**Task objective:**
Print nothing except the lines of the listing below from the line with "This screenshot has height=790, width=1028." to the line with "This screenshot has height=283, width=404.", each exactly as written, both ends included.

**Input records:**
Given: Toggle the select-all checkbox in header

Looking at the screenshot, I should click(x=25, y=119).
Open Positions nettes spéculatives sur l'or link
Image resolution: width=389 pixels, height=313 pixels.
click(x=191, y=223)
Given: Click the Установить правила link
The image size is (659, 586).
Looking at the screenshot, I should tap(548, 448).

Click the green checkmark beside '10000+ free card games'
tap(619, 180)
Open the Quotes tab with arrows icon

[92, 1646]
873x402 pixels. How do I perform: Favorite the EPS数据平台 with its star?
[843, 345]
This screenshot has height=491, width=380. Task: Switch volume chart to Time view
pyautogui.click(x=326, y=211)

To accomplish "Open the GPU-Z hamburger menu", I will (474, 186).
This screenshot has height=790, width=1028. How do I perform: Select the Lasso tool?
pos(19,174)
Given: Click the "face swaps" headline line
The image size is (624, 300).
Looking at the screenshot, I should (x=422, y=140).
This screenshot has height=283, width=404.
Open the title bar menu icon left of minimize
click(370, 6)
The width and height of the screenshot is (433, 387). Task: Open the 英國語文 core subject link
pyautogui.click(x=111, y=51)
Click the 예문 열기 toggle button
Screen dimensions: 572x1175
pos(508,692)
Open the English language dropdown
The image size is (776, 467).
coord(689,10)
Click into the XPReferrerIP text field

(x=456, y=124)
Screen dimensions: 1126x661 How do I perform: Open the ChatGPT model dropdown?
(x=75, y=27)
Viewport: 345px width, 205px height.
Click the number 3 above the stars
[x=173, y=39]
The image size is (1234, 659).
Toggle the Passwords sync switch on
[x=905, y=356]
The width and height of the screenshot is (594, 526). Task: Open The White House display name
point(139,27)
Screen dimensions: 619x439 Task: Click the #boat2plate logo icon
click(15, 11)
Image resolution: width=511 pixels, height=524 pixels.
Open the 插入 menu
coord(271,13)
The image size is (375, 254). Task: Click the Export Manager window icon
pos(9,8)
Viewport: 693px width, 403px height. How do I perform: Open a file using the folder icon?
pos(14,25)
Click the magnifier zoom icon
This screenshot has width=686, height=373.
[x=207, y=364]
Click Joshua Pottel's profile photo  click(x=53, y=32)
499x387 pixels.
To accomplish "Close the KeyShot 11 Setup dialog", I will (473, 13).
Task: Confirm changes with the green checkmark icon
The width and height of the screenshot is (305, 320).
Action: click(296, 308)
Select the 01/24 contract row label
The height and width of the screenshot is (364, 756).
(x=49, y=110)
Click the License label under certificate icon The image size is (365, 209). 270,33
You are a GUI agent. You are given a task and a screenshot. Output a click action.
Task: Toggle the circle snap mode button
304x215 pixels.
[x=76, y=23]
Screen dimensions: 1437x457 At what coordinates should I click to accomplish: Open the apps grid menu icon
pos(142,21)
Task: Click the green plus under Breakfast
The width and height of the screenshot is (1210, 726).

**Your solution:**
This screenshot has height=790, width=1028. How do I perform: Select the Lasso tool?
pos(19,174)
Given: Click the "face swaps" headline line
The image size is (624, 300).
Looking at the screenshot, I should (x=422, y=140).
This screenshot has height=283, width=404.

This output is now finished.